Always update the total number of items and list all favourable outcomes before forming the probability.

Conditional Probability with Combined Outcomes

This question focuses on conditional probability where the second event depends on information from the first event. The key phrase given that signals that the situation must be updated before calculating the probability of the next outcome.

Because the marbles are drawn without replacement, the first draw permanently changes the contents of the bag. This means the sample space for the second draw is smaller than the original one, and all probabilities must be calculated using the updated totals.

Understanding the Logical Structure

When solving conditional probability problems, it is helpful to think in terms of a new scenario rather than trying to adjust a formula. Once the first outcome is known, imagine starting a brand-new question using only the remaining objects.

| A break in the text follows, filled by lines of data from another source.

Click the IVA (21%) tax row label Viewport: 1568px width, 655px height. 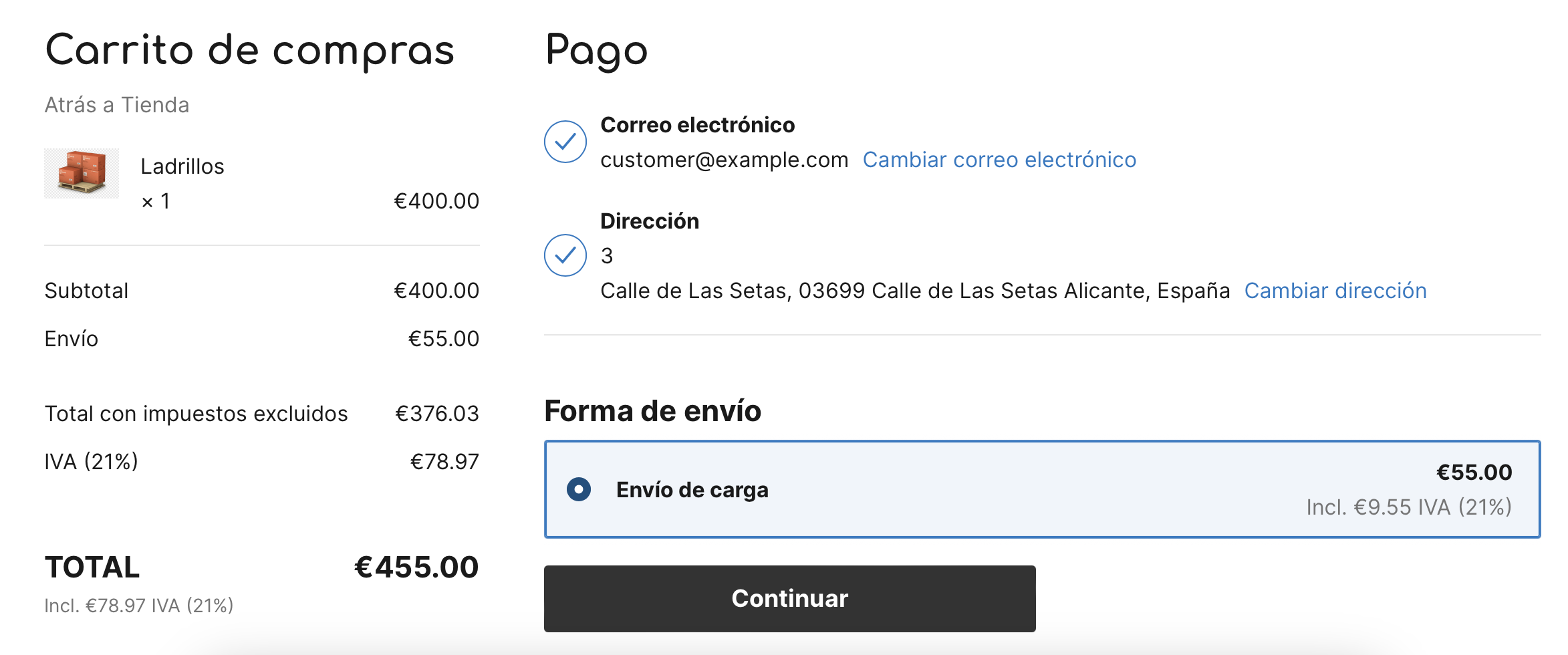92,462
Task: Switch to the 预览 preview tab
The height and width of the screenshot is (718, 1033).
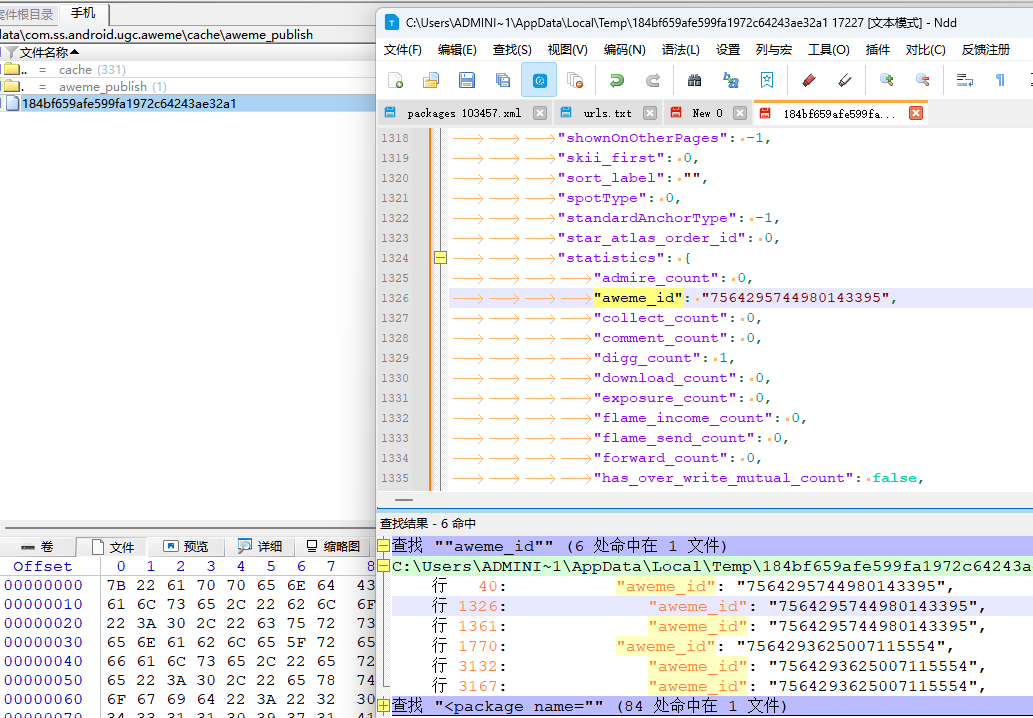Action: [186, 547]
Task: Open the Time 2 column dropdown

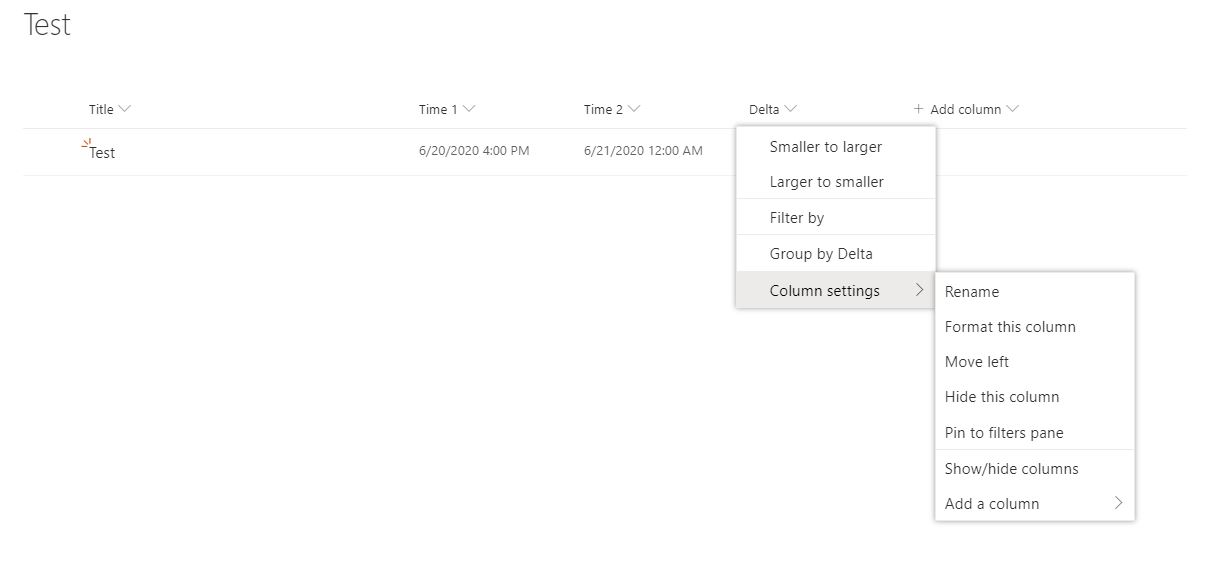Action: coord(634,109)
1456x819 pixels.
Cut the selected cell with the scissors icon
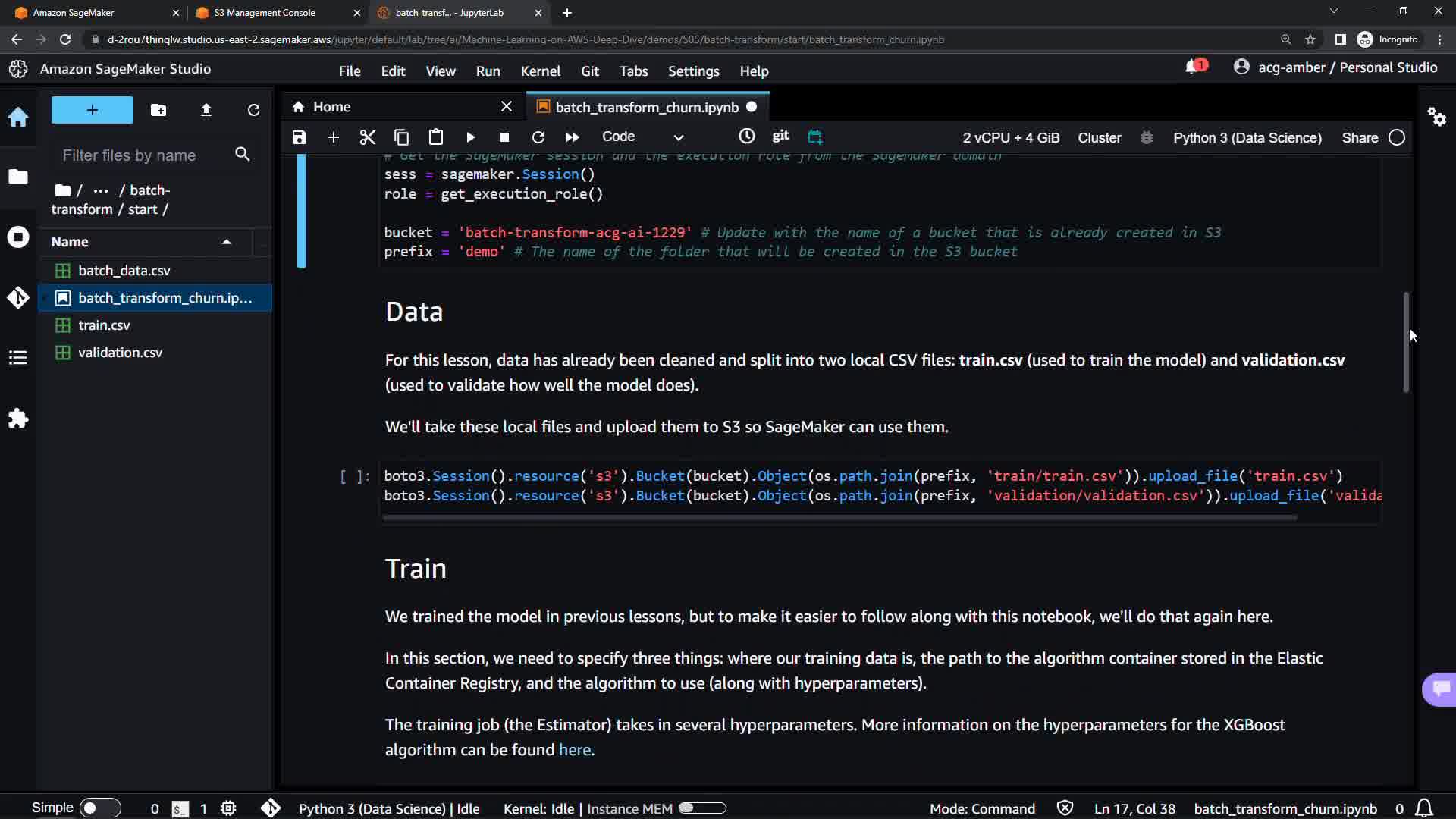(x=368, y=137)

In this question, the second draw is not asking for a single colour but for a combined outcome: red or blue. This requires identifying multiple favourable outcomes and adding them together correctly.

Step-by-Step Strategy

  1. Identify the total number of items originally present.
  2. Use the given condition to remove the known outcome.
  3. Recount the total number of remaining items.
  4. Identify all outcomes that satisfy the condition on the second draw.
  5. Form the probability using remaining favourable outcomes divided by remaining total outcomes.

Worked Example (Different Context)

A jar contains 4 black, 6 white, and 2 yellow beads. One white bead is removed. What is the probability that the next bead chosen is black or yellow?

After removing one white bead, there are 11 beads left. The favourable outcomes are the black and yellow beads, which total 6. The probability is therefore \(\frac{6}{11}\).

Another Example

A pack contains 12 cards numbered 1 to 12. One even number is removed. What is the probability that the next card drawn is a multiple of 3?

The total number of cards is now 11. The favourable outcomes depend on which numbers remain, showing why conditional probability requires careful reasoning rather than shortcuts.

Common Errors

  • Using the original total instead of the updated total.
  • Forgetting that multiple outcomes can be favourable.
  • Subtracting from the wrong colour group.
  • Ignoring the conditional information entirely.

Why This Is Higher Tier

Higher-tier GCSE questions often test reasoning rather than routine calculation. This problem requires interpreting conditions, updating the sample space, and combining probabilities logically — all core Higher skills.

Real-Life Relevance

Conditional probability is used in many real-world situations such as quality inspections, medical diagnosis, and data filtering. Decisions are often made based on updated information rather than initial assumptions.

Study Tip

When a question says given that, pause and rewrite the situation using only what remains. Treat it as a new problem with clearer numbers.